Objective 1 — In the immigration reform post, switch "White House" to "Oval Office" and write out the passage between "The President is" and "it every day.", inclusive.
Objective 2 — According to the immigration reform post, which governors were missing from the group?
Objective 3 — Render this sentence from the immigration reform post in Spanish: "Only President Obama knows why he chose those particular people for the meeting."

Text extract —
— begin —
Thursday, April 21, 2011

Immigration Reform?

The President is talking about serious, comprehensive immigration reform. On Tuesday he invited a small group of people to the White House to talk about it. Problem is – of the people he invited, very few have anything to do with immigration or its consequences. And the list was missing some very important people who deal with it every day.

President Obama sat down Tuesday with a group that included New York Mayor Michael Bloomberg, the Rev. Al Sharpton, AFL-CIO President Richard Trumka and former Gov. Arnold Schwarzenegger (R-Calif.). The guest list didn’t include any current governors or members of Congress, though it did include some business leaders, including the CO of Facebook and former Sen. Mel Martinez (R-Fla.), who now works for JPMorgan Chase.

Now, I can understand former Senator Martinez, being Hispanic and representing the interests of other Hispanics. I can also understand Governor Schwarzenegger, since he was the governor of California, which also has an illegal immigration problem and he’s a legal immigrant himself. But I’m having trouble understanding the Roles of Richard Trumka, the head of the AFL/CIO, Obama’s newest BFF, the CEO of Facebook, Mark Zuckerburg, Al Sharpton and Michael Bloomburg. Huh?

Somehow it seems those last four are out of place in a discussion concerning illegal immigration and a change in immigration policy. OK, maybe, just maybe Trumka is wanting to organize the illegals into a bargaining unit. Given his background and current position I can almost see that. But what have Al Sharpton, Michael Bloomburg and Mark Zuckerburg got to do with immigration, legal or otherwise?

Blatantly missing from the group were the governors of Arizona, New Mexico and Texas, the three states on the most dangerous part of the border. Does anyone think they may have had some really good information to share at this meeting? Or is the White House off limits to Jan Brewer since the Obama administration is suing her over her anti-illegal immigration law?

Only President Obama knows why he chose those particular people for the meeting. And I’m sure, in this so very “transparent” White House, he’ll make the reasoning public one day… (OK, I’m not holding my breath and neither should you.) There is one thing of which you can be certain – if any changes are made to the immigration laws they will be done at a time and in a manner to help President Obama get as many votes as possible in the 2012 election. After all, you can hope for a lot more change with 12 million new votes for your side.
— end —
[Word and item position data]
— begin —
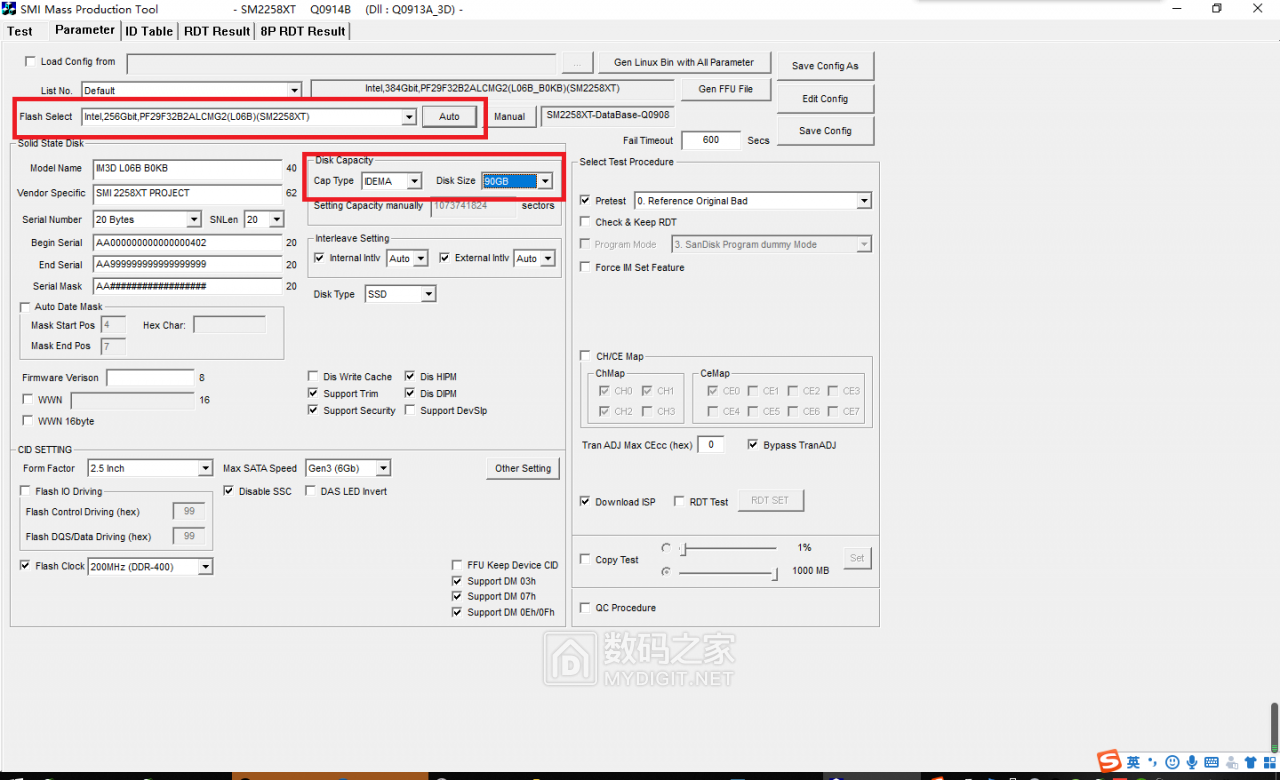Click the Auto flash detect button
Screen dimensions: 1280x780
tap(449, 117)
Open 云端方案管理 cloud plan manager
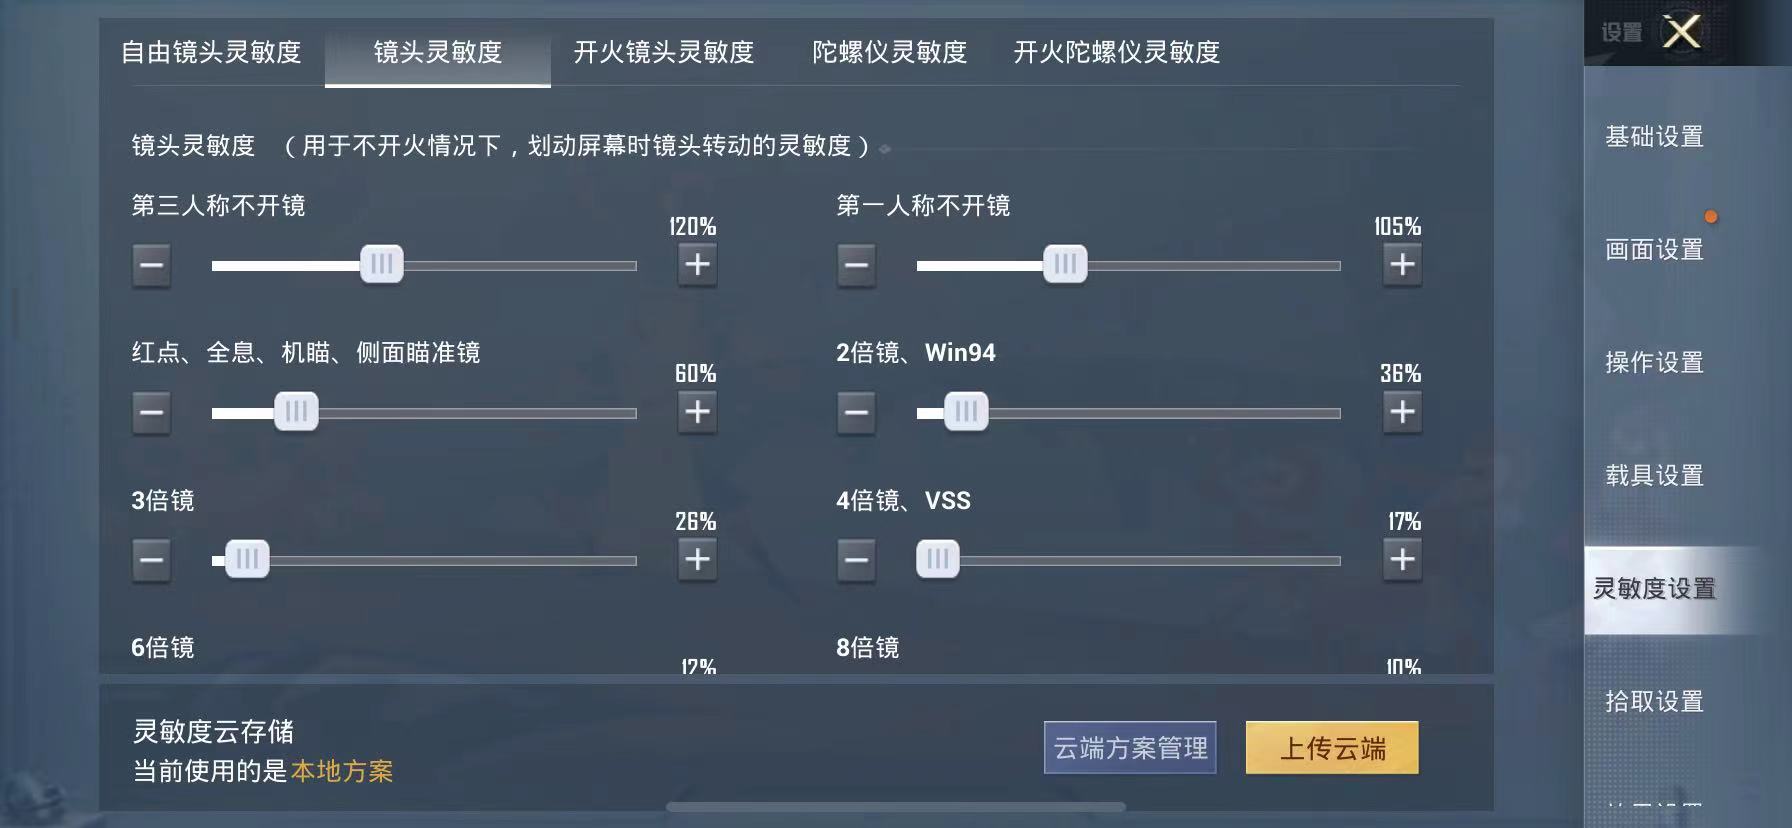 click(1130, 748)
— end —
Expected answer 1 —
The President is talking about serious, comprehensive immigration reform. On Tuesday he invited a small group of people to the Oval Office to talk about it. Problem is – of the people he invited, very few have anything to do with immigration or its consequences. And the list was missing some very important people who deal with it every day.

Expected answer 2 — The governors of Arizona, New Mexico and Texas.

Expected answer 3 — Solo el presidente Obama sabe por qué eligió a esas personas en particular para la reunión.